# Carrot and water soaking



## rearlpettway

Why do people soak their tortoises in carrots and water?


----------



## Edizzle888

When they are sickly and need to take in calories. Usually aren't eating


----------



## rearlpettway

Edizzle888 said:


> When they are sickly and need to take in calories. Usually aren't eating


So the nutrients soak through their skin????


----------



## Kasia

rearlpettway said:


> So the nutrients soak through their skin????

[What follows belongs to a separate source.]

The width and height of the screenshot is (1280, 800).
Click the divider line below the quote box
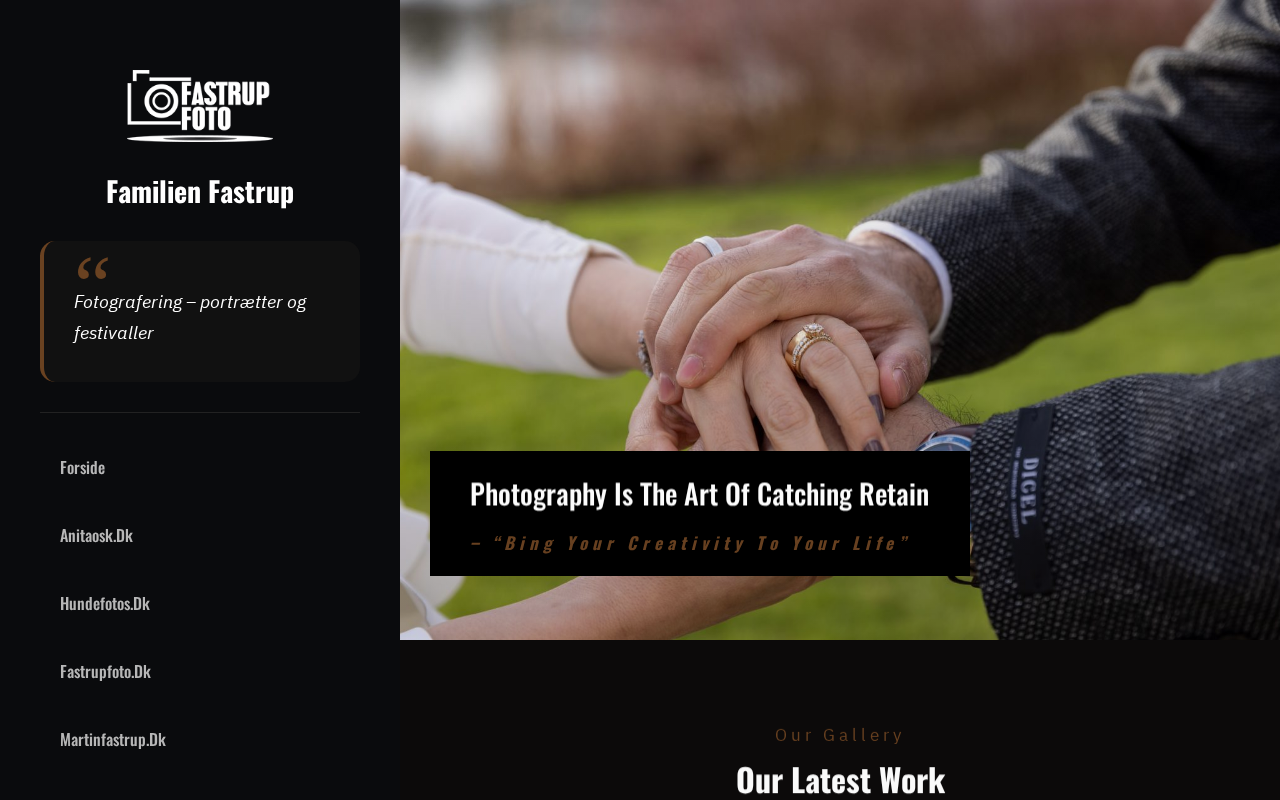[x=200, y=412]
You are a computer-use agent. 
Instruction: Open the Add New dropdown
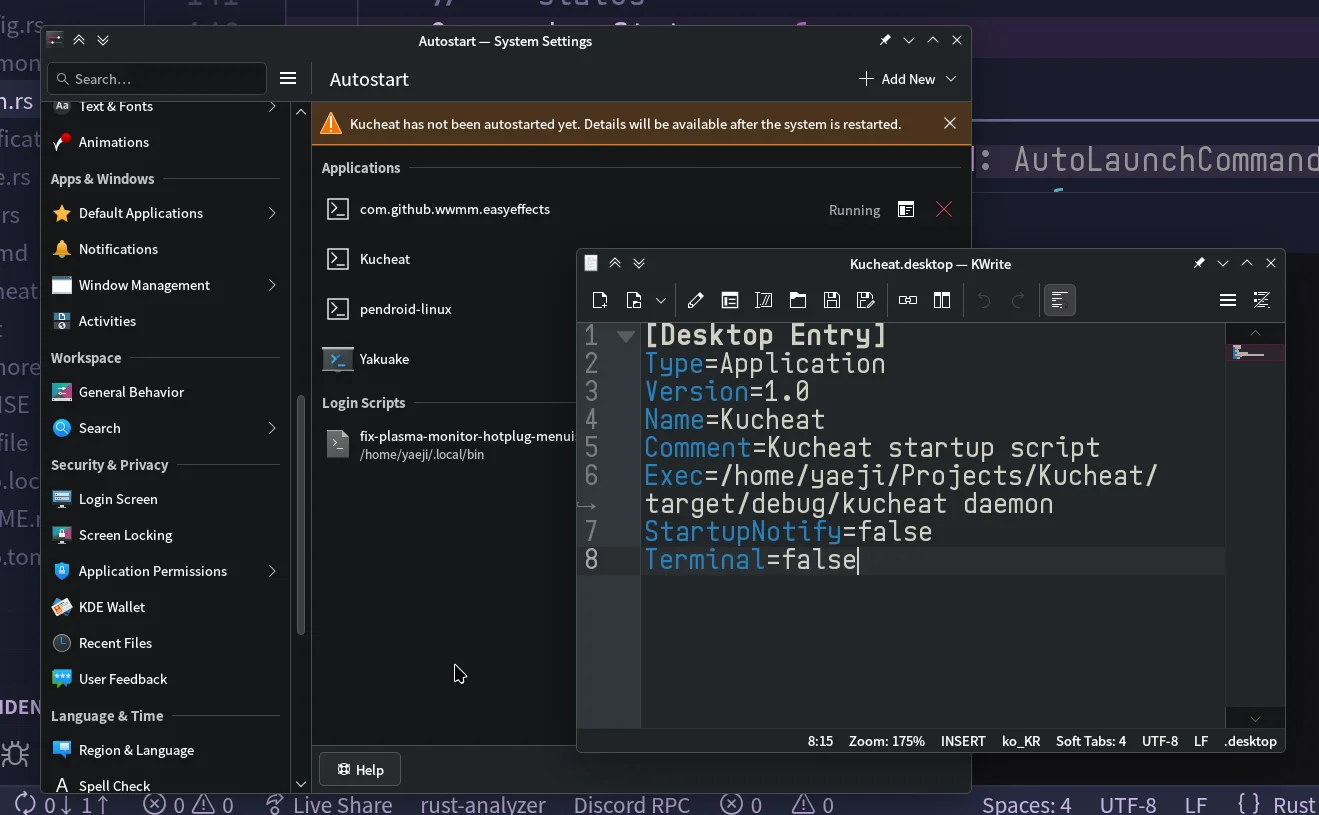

Nope, but when they have a sip of water they have some suger/calories/vitamins in it as well.


----------



## dmmj

It is used for sick tortoises. A sick tortoise may not eat but they still usually drink even if they're not drinking they still asorb small amounts through the cloaca


----------



## rearlpettway

dmmj said:


> It is used for sick tortoises. A sick tortoise may not eat but they still usually drink even if they're not drinking they still asorb small amounts through the cloaca



Ah, cloaca. That makes a lot of sense. Thank you very much.


----------



## Yvonne G

Actually the nutrients are absorbed through the thin skin on the underside of the neck and the skin around the cloaca. There is a species of water turtle (I think in Australia) that actually "drinks" through the cloaca, but that's the only species that does. I got this information many, many years ago from Dr. Jartchow in Arizona.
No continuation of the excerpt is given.